On Jan 20, 2009, at 7:54 PM, Jean-Christophe Helary wrote:

>
> On mercredi 21 janv. 09, at 10:13, Alain Schremmer wrote:
>
>> Funny, I always thought I was an optimist … I still do not think  
>> you are right. Macs are an infinitesimal part of the market to  
>> begin with.
>
> Alain, they are not anymore.
>
> Recent surveys indicate that Appel machines have about 10% of the  
> computer market share (by checking web access data). I can't find  
> the reference anymore but Apple laptop sales were simply huge  
> compared to the other makes, on the US market.
>
> http://www.tuaw.com/2009/01/02/apple-market-share-tops-10-windows-share-lowest-since-tracking/
>
>> OpenOffice was so bad to begin with it sure couldn't get worse.  
>> And, on the Mac, it still is clunky. Not to mention NeoOffice.
>
> I use both for work. Clunky, but do we compare that to Word 2004 ?  
> To me they compare very well (at least the 3.0 version of OOo and  
> NeoOffice). I had to buy Office 2008 yesterday and it may be a  
> different story here. But by the time a new version of Office is  
> released, they will have catched up. I have no worry about that,  
> their development model is so vastly different.
>
>> I don't think LaTeX is going to die, just that it severely risks  
>> becoming a quaint hobby for the very few. Like, say, polar bears.  
>> They won't die. There will always be a few in zoos.
>
> No, I think that markup languages are definitely not going to die,  
> even if they are not XML dialects. They address a different kind of  
> market.
>
> People who buy (and use) "Office Suites", especially the modern ones  
> à la iWorks, are not in need of LaTeX. What they want is nice  
> looking templates, text placeholders and a print button. There is a  
> huge market for that. The rest of them are cheated into using the  
> suites and when they find LaTeX, either they take the dive and they  
> are thankful, or they find a way to manage their frustrations...

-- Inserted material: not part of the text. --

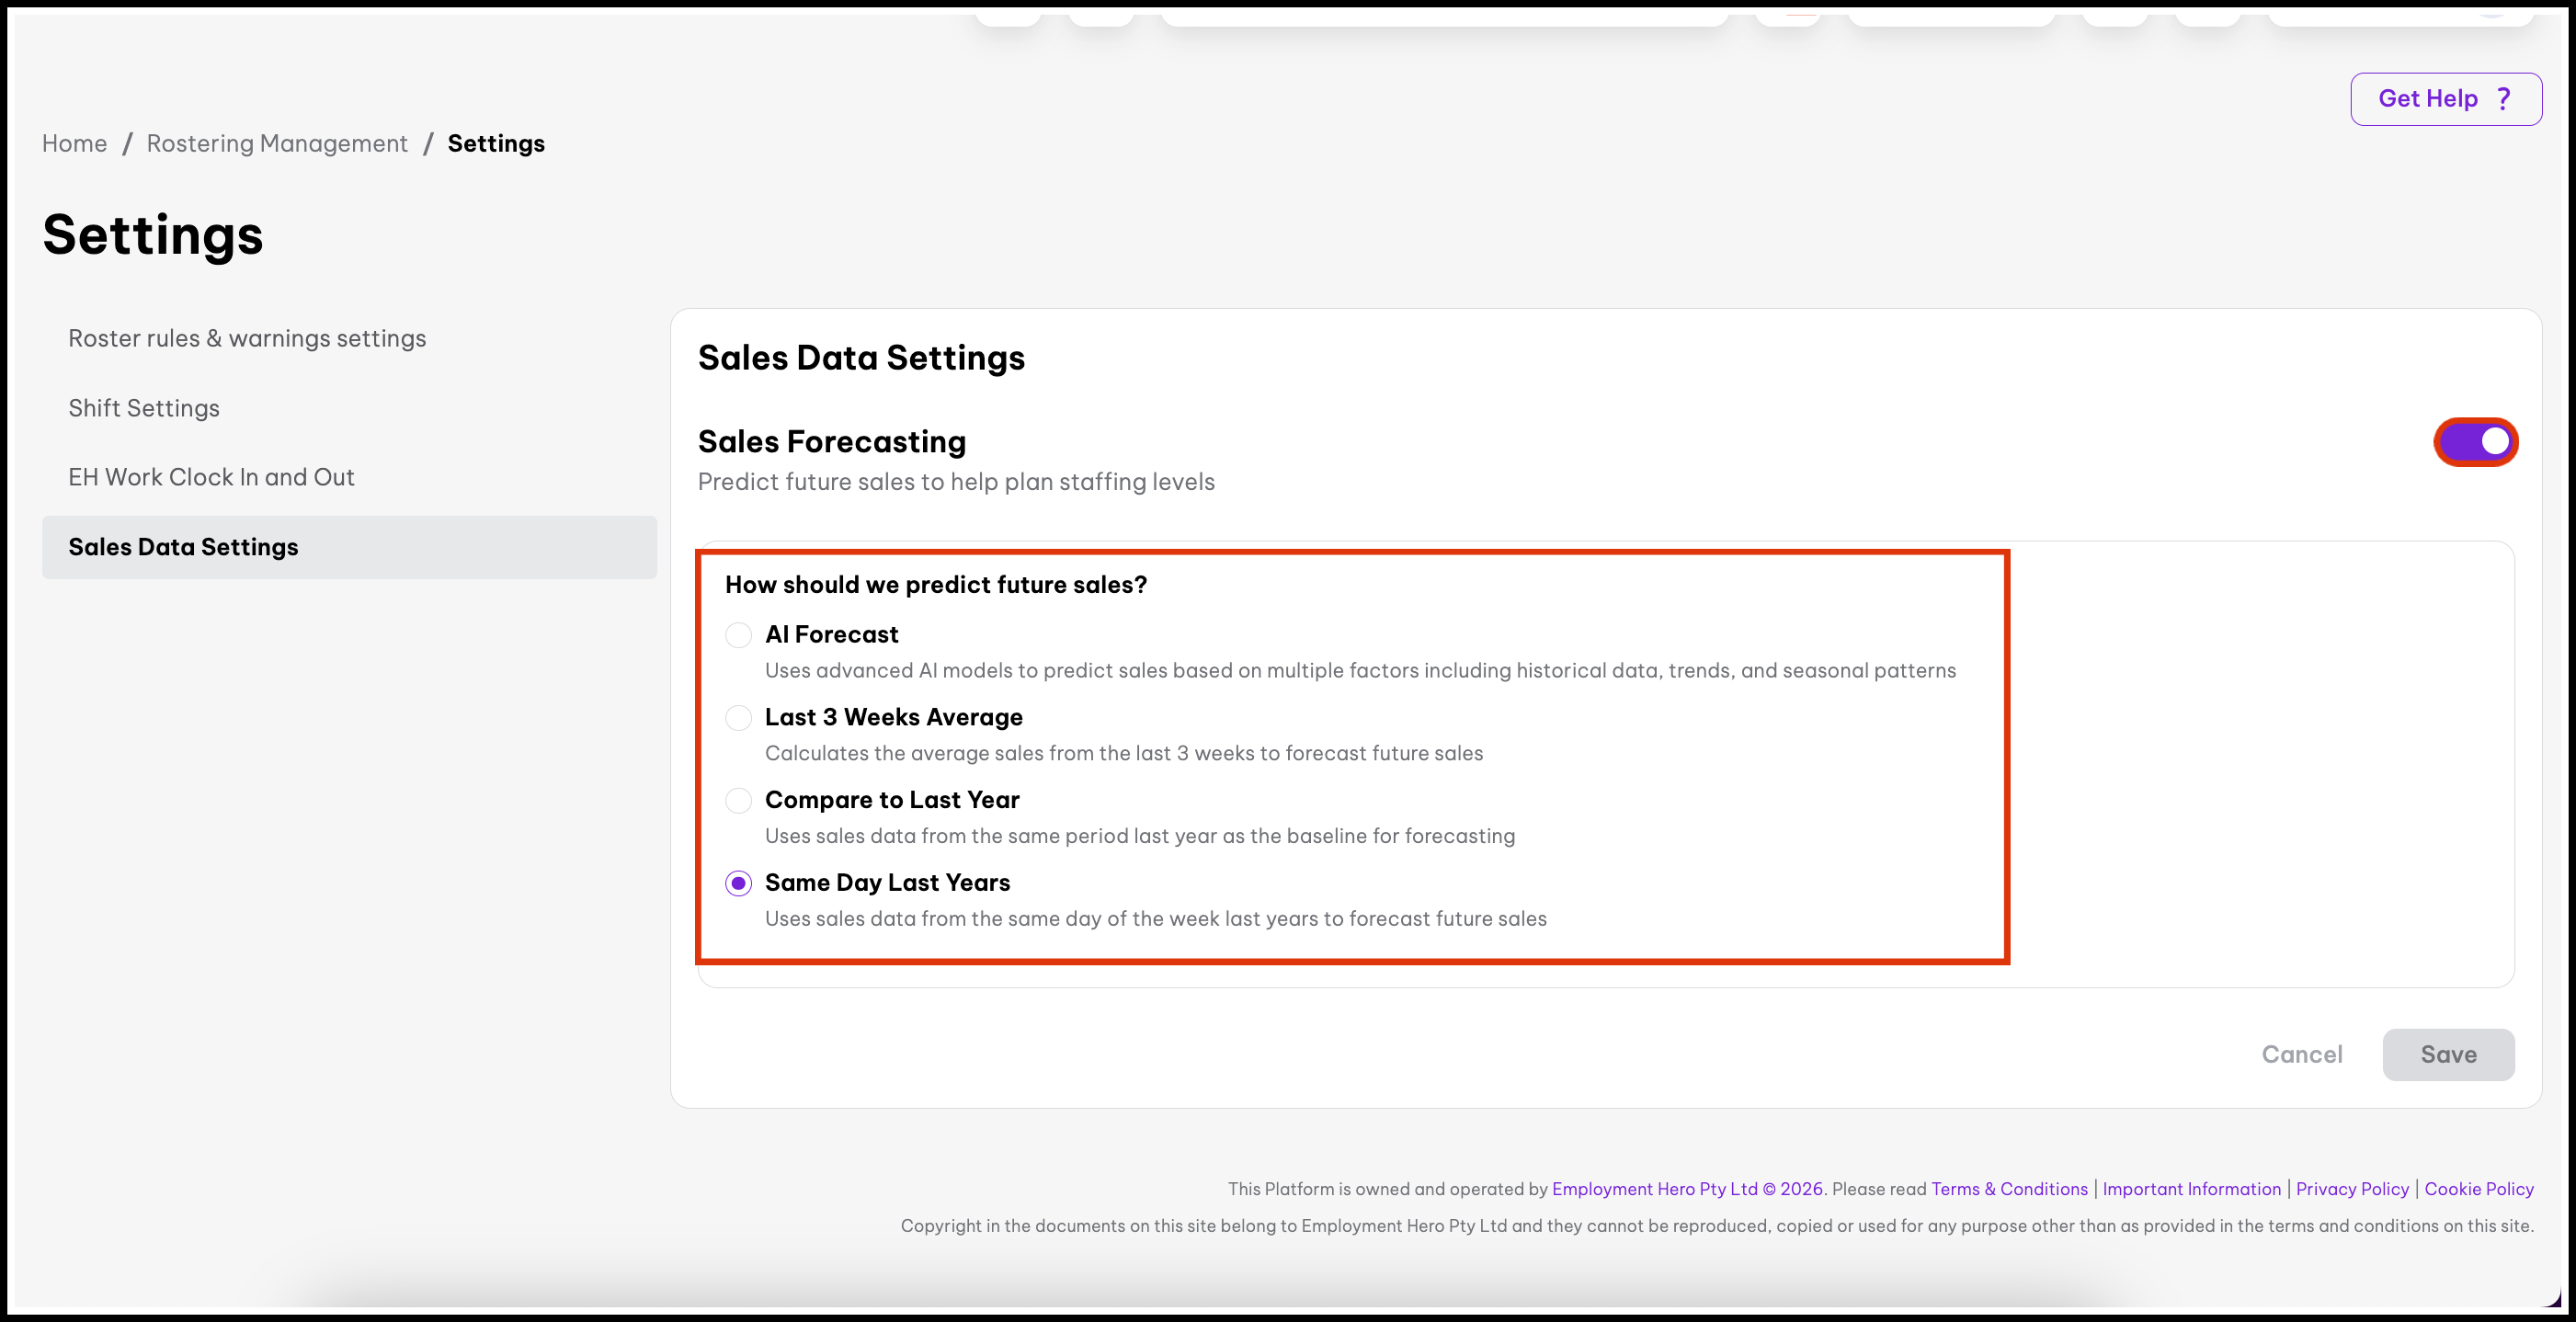Navigate to Home breadcrumb
The image size is (2576, 1322).
click(74, 144)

I remember when DOS (or its even earlier ancestor, CP/M) was all we  
had for personal computers. Most people today do not use command line  
interfaces. My guess is that down the road we'll have an even more  
user-friendly version of LaTeX than we have now. Though I use Macs  
exclusively, I don't really care what platform I use down the road,  
only that it be reliable, affordable and intuitive. (Increasingly  
true, IMHO, of Ubuntu and Mac OS X, increasingly not true of Windows.)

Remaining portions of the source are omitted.